» **EXCERPTED RECORDS**
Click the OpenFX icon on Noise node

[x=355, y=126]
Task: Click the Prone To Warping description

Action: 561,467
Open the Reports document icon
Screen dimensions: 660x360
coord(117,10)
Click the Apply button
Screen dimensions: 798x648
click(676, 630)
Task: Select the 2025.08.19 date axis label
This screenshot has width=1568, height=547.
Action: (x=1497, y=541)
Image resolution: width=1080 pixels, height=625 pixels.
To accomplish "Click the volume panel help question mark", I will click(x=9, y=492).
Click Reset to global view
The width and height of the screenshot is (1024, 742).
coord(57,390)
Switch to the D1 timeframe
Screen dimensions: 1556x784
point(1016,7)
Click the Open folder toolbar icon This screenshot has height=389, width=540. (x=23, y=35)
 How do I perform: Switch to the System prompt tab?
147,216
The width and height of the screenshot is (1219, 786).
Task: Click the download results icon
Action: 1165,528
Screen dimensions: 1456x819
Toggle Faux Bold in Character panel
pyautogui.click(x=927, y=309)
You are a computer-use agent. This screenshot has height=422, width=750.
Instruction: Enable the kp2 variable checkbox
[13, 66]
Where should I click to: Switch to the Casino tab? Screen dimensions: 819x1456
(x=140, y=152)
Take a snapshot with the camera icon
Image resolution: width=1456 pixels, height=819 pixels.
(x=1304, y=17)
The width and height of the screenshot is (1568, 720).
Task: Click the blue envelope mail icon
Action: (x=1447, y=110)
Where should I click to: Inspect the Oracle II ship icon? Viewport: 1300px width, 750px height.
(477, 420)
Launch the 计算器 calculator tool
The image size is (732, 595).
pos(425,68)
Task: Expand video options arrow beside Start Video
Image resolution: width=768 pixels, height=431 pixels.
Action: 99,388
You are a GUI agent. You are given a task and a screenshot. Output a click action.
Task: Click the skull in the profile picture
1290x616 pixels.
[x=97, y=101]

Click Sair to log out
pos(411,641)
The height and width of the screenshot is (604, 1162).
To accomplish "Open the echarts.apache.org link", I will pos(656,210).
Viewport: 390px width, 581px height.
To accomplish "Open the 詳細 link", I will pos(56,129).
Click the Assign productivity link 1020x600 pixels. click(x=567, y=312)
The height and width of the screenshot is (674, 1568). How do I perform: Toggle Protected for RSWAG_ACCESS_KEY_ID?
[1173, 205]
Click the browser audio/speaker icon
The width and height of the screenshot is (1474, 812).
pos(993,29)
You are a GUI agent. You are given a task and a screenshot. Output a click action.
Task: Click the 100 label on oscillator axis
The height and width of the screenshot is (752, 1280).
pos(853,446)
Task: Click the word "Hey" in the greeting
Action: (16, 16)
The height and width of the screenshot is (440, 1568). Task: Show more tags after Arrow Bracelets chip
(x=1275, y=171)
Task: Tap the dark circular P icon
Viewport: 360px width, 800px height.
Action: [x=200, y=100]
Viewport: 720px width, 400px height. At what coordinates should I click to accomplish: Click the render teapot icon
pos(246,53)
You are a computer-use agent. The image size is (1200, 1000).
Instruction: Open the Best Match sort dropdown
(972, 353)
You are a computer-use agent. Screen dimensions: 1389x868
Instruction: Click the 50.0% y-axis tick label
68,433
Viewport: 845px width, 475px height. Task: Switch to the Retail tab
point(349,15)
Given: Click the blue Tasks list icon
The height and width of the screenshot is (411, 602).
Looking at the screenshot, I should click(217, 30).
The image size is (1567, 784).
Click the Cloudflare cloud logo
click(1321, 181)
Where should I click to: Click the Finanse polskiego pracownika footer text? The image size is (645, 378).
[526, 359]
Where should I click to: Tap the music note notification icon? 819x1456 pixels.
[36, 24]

» **EXERCISE DETAILS**
Set down the data above once more so that nothing differs from the original.

» **ANSWER TO THIS EXERCISE**
Click the OpenFX icon on Noise node

[x=355, y=126]
Task: Click the Prone To Warping description

Action: 561,467
Open the Reports document icon
Screen dimensions: 660x360
coord(117,10)
Click the Apply button
Screen dimensions: 798x648
click(676, 630)
Task: Select the 2025.08.19 date axis label
This screenshot has width=1568, height=547.
Action: (x=1497, y=541)
Image resolution: width=1080 pixels, height=625 pixels.
To accomplish "Click the volume panel help question mark", I will click(x=9, y=492).
Click Reset to global view
The width and height of the screenshot is (1024, 742).
coord(57,390)
Switch to the D1 timeframe
Screen dimensions: 1556x784
point(1016,7)
Click the Open folder toolbar icon This screenshot has height=389, width=540. (x=23, y=35)
 How do I perform: Switch to the System prompt tab?
147,216
The width and height of the screenshot is (1219, 786).
Task: Click the download results icon
Action: 1165,528
Screen dimensions: 1456x819
Toggle Faux Bold in Character panel
pyautogui.click(x=927, y=309)
You are a computer-use agent. This screenshot has height=422, width=750.
Instruction: Enable the kp2 variable checkbox
[13, 66]
Where should I click to: Switch to the Casino tab? Screen dimensions: 819x1456
(x=140, y=152)
Take a snapshot with the camera icon
Image resolution: width=1456 pixels, height=819 pixels.
(x=1304, y=17)
The width and height of the screenshot is (1568, 720).
Task: Click the blue envelope mail icon
Action: (x=1447, y=110)
Where should I click to: Inspect the Oracle II ship icon? Viewport: 1300px width, 750px height.
(477, 420)
Launch the 计算器 calculator tool
The image size is (732, 595).
pos(425,68)
Task: Expand video options arrow beside Start Video
Image resolution: width=768 pixels, height=431 pixels.
Action: 99,388
You are a GUI agent. You are given a task and a screenshot. Output a click action.
Task: Click the skull in the profile picture
1290x616 pixels.
[x=97, y=101]

Click Sair to log out
pos(411,641)
The height and width of the screenshot is (604, 1162).
To accomplish "Open the echarts.apache.org link", I will pos(656,210).
Viewport: 390px width, 581px height.
To accomplish "Open the 詳細 link", I will pos(56,129).
Click the Assign productivity link 1020x600 pixels. click(x=567, y=312)
The height and width of the screenshot is (674, 1568). How do I perform: Toggle Protected for RSWAG_ACCESS_KEY_ID?
[1173, 205]
Click the browser audio/speaker icon
The width and height of the screenshot is (1474, 812).
pos(993,29)
You are a GUI agent. You are given a task and a screenshot. Output a click action.
Task: Click the 100 label on oscillator axis
The height and width of the screenshot is (752, 1280).
pos(853,446)
Task: Click the word "Hey" in the greeting
Action: (16, 16)
The height and width of the screenshot is (440, 1568). Task: Show more tags after Arrow Bracelets chip
(x=1275, y=171)
Task: Tap the dark circular P icon
Viewport: 360px width, 800px height.
Action: [x=200, y=100]
Viewport: 720px width, 400px height. At what coordinates should I click to accomplish: Click the render teapot icon
pos(246,53)
You are a computer-use agent. The image size is (1200, 1000).
Instruction: Open the Best Match sort dropdown
(972, 353)
You are a computer-use agent. Screen dimensions: 1389x868
Instruction: Click the 50.0% y-axis tick label
68,433
Viewport: 845px width, 475px height. Task: Switch to the Retail tab
point(349,15)
Given: Click the blue Tasks list icon
The height and width of the screenshot is (411, 602).
Looking at the screenshot, I should click(217, 30).
The image size is (1567, 784).
Click the Cloudflare cloud logo
click(1321, 181)
Where should I click to: Click the Finanse polskiego pracownika footer text? The image size is (645, 378).
[526, 359]
Where should I click to: Tap the music note notification icon? 819x1456 pixels.
[36, 24]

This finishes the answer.